AMR Research surveyed two dozen companies that use SAP software for ERP and found many are planning to begin using the German business software maker's CRM applications as well.
In some cases, the CRM rollouts will be rather large, according to Laura Preslan, research director with Boston-based AMR.
Not all organizations, however, are deploying the latest version of the software, mySAP CRM 4.0. The hold-up, according to the report, is a lack of reference for customers running 4.0.
"They're waiting for someone else to go first," Preslan said. "They want a reference before they take the leap."
Early reports are mixed on mySAP 4.0 CRM, which was widely credited with closing the functionality gap with applications made by competitor Siebel Systems Inc. Customers reported that 4.0 is still complicated, complex and functionality-laden software, Preslan said.
For instance, the survey revealed it was particularly difficult for organizations to prove the value of SAP CRM to salespeople. That, obviously, has hampered user adoption. Organizations considering deploying 4.0 as an SFA tool to a large, mobile sales force, should consider simpler applications from such companies as Salesforce.com or Microsoft, Preslan suggested. Other complaints included difficulties with the mobile client when rolling it out to more than 1,000 users. Customization proved troublesome in quote management, which caused cost overruns and upgrade difficulties.
Yet users were pleased with the simpler customer interaction screens in 4.0. They were also "pleasantly surprised" by the marketing tool's ease of use, Preslan said. About half of the SAP customers in the AMR survey are piloting 4.0 marketing campaigns. SAP essentially rewrote its marketing application between its mySAP CRM 3.0 and 4.0 releases, she added.
When it came to CRM vendor selection, half of the companies considered only SAP. The major reason was integration, according to the report. On average, existing SAP customers spent 10% of their implementation budgets on integration with back-office software. AMR found that those using best-of-breed CRM software spent 25% of their budgets on tying applications together.
"That has a major implication on the best-of-breed and other CRM vendors," Preslan said. "Three years ago, with [mySAP] CRM 2.0, many deals went the way of Siebel or even Amdocs or Clarify.

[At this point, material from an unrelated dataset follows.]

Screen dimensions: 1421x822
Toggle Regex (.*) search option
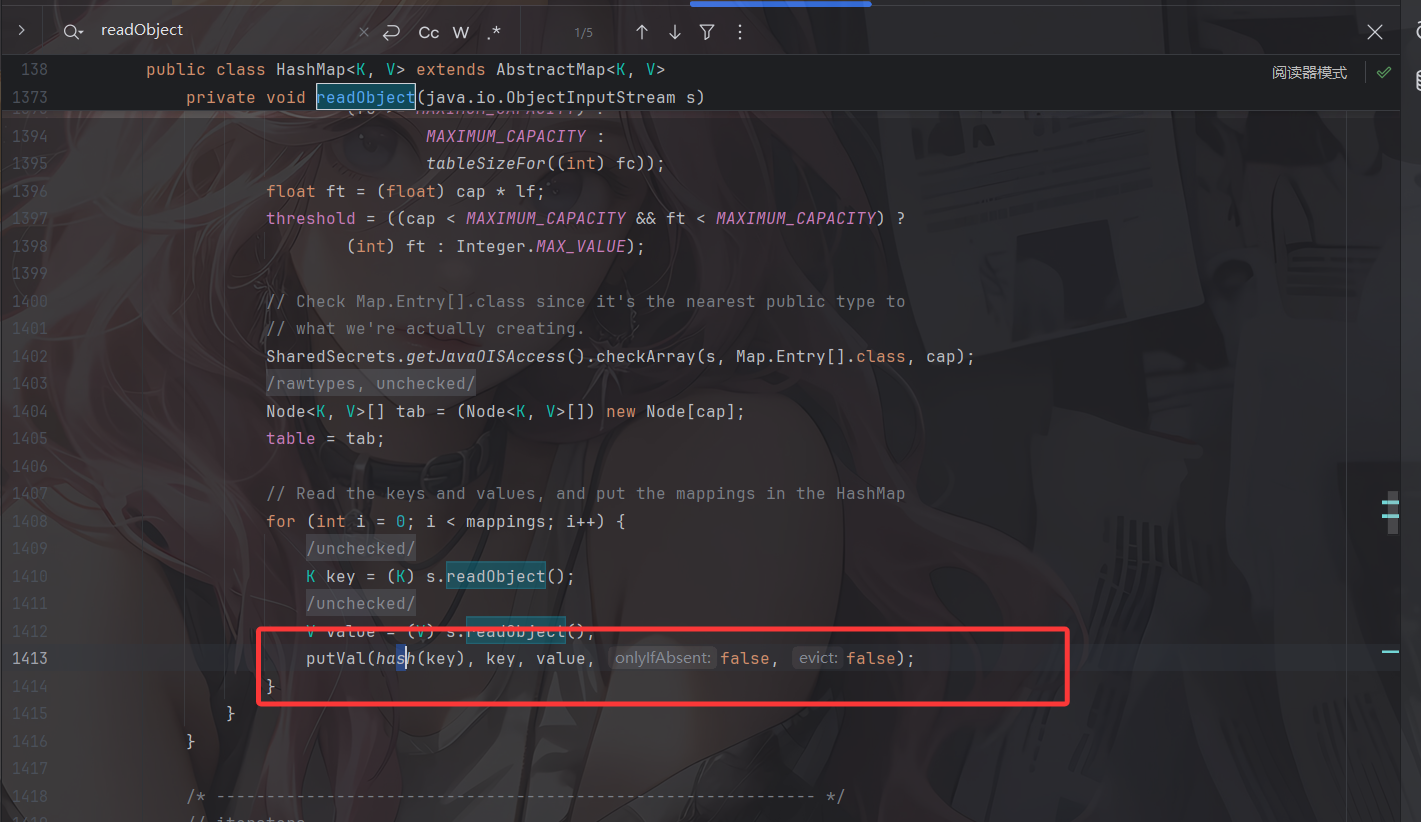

It hasn't been until 4.0 that I've seen that marked shift."
Additionally, the size of deployments is rising. The number of users in the survey sample ranged from 25 to 10,000, with most of the large rollouts coming in the contact center. More than 70% of the companies plan to increase the number of users in the next 12 to 18 months by an average of 150%.
AMR estimates that only 35% of mySAP CRM 4.0 licenses are currently live.